With numerous plant closures due to COVID-19 and the resulting disruption in the national meat supply chain, meat processing has been a fixture in the news cycle for months now. Inevitably these national disruptions trickle down to the local level, and last week the Seattle Times ran a front page story about our local meat processing system. Local meat on the front page? You better believe we noticed!

The Seattle Times story profiles businesses up and down the regional meat supply chain and hits on some of the ways the national meat processing crisis due to COVID-19 is starting to impact our local system. We, like many local farmers, have seen a surge of interest in clean, high quality food grown and processed close to home. Something is seriously wrong with a system that sees empty shelves in the grocery store and a food bank line down the block paired with farmers euthanizing animals they can’t get butchered and can’t afford to feed any longer. It is our great hope that a positive change to come out of the pandemic is that more people rediscover the value of a localized food system and the satisfaction of a home-cooked meal. Thank you for being part of that change!

While the increased interest in local meat is a wonderful thing, it is a shock to the system. Sourcing young animals has become more difficult, and many butchers are booked out much farther into the future than they typically are, making it challenging to get meat in the freezer. It will take time for the system to adjust, and we all have to read the tea leaves to determine how much of this change is permanent and how much will evaporate as previous patterns reassert themselves.

Concurrently, the reduced capacity at the mega-industrial scale has led to our small regional meat processors taking on industrial contracts that can’t be fulfilled at the large facilities, as it is much simpler to butcher several hundred beef exactly the same way for a large contract than having different instructions from a multitude of small farms marketing several animals at a time.

Further stressing the regional system are new protocols put in place to reduce the COVID-19 risk for staff – employees spaced further apart, which reduces capacity – and additional cleaning, physical barriers between workers, etc.

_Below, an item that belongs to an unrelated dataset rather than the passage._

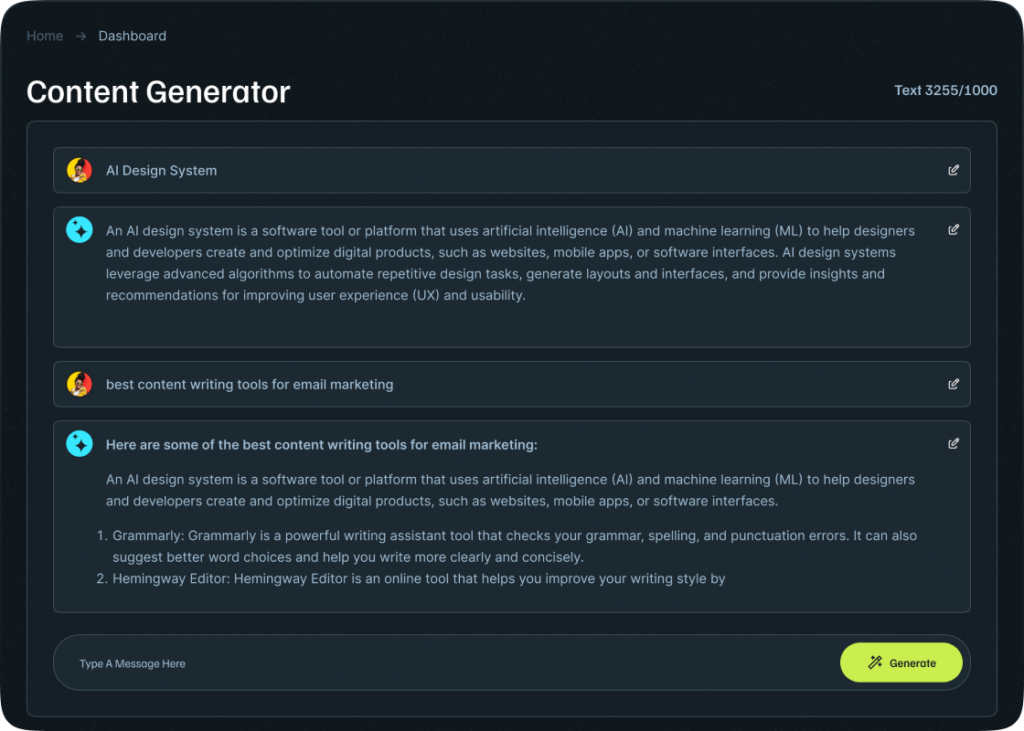Open the Home breadcrumb link

(44, 36)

Some processors are also claiming their employees make more money on unemployment than they do at the butcher shop and they have had to raise wages significantly to entice employees back to work. All these things slow the process and/or add expense, which are then passed along to the farmer.

Where does it leave us? Time will tell. Disturbance in any system, natural or manmade, creates space for something new to germinate. Our hopeful hearts are praying that what rises is a more robust, diversified local food system that can continue to provide healthy food through any disruption, raised in a manner that sustains the natural environment and breathes new life into our rural communities. Are you with us?